蕭傲宇虛弱着說:“扶我倒床上,喊子謙過來。”

蕭傲宇看着精瘦,可是衣服下全是緊繃的肌肉,此時整個人壓在白淩笙的身上,分量必然不清。

也幸好她從小到大就野慣了,打橫抱起他這一米八幾的男人也不是多吃力的一件事。

被個女人當個小娘們一樣打橫抱了起來,蕭傲宇臉色瞬間變得鐵青。

“白淩笙!你快将本王放下來。”

以為他是怕弄到傷口,白淩笙連忙解釋道。

“你受傷了,不能再壓到傷口。我從小到大在山林裏打野味,扛東西扛慣了,絕對不會把你給摔下來壓到傷口。”

幾個大步,白淩笙沖到了居淵院的內室,将蕭傲宇小心翼翼地放下來,還體貼地讓他趴在被褥上,避免弄到傷口。

無視他幾欲殺人的眼光,白淩笙又沖出了到外室拉開門,逮到一個小厮霹靂巴拉地就吩咐道,“去準備毛巾,兩大桶熱水,王爺吩咐文大夫現在、立刻、馬上來這裏找他。”

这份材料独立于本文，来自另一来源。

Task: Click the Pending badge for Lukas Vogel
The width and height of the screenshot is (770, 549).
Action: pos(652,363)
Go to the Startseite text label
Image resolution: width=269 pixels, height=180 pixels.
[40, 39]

白淩笙也不管那小厮呆愣她為什麽突然出現在王爺的屋子裏,推了他一把催促他快去做事,又返回到了內室裏。

她方才進來的時候就看到了,博古架旁邊的小架子上放着一些藥物。

“第三排第三個是止血粉,櫃子裏有繃帶。”

白淩笙眼前一亮,連忙将這兩樣東西找了出來。

“有酒精嗎?不對,有酒嗎?”

“桌上有半壇酒,你要酒來做什麽?”蕭傲宇略帶疑惑地看着白淩笙要來的這些東西。

白淩笙調亮了燈盞裏的火光,拿到了床邊照亮,又找來剪子,直接在蕭傲宇身上開撕。

“我以前上山的時候經常會不小心弄傷自己,我爹就說要是傷得重了,可以先用烈酒消毒了再上藥,這樣可以降低傷口感染的幾率。”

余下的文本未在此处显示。